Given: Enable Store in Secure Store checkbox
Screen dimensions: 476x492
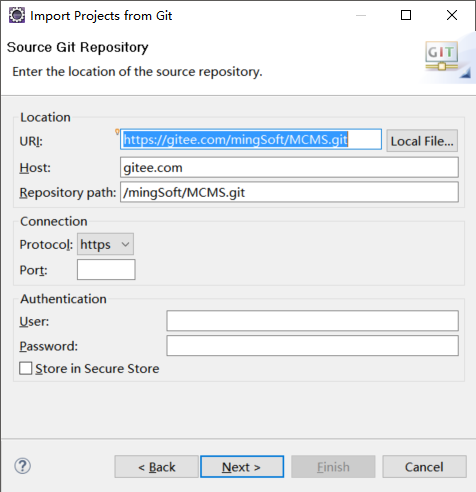Looking at the screenshot, I should tap(26, 368).
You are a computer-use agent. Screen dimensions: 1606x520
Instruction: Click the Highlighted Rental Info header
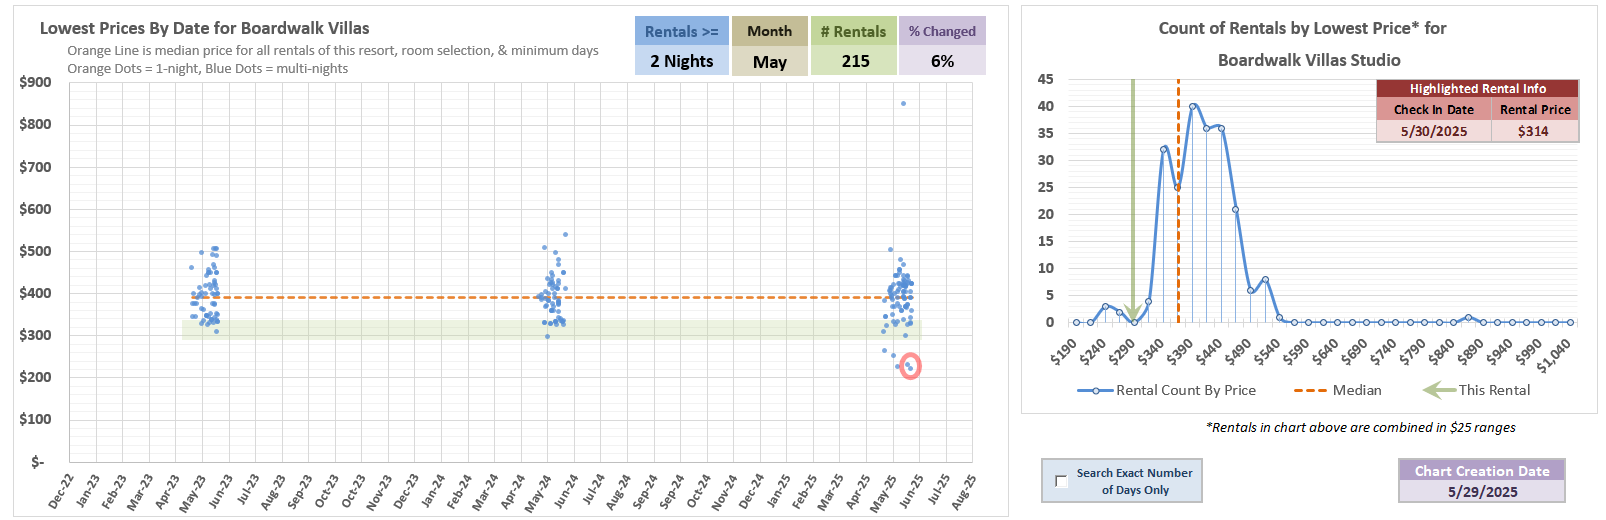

Task objective
An exact restatement is expected of the lines from the line containing "Screen dimensions: 476x492" to the end of the data above, pictures excluded.

Result of this task
Screen dimensions: 476x492
Looking at the screenshot, I should tap(26, 368).
You are a computer-use agent. Screen dimensions: 1606x520
Instruction: Click the Highlighted Rental Info header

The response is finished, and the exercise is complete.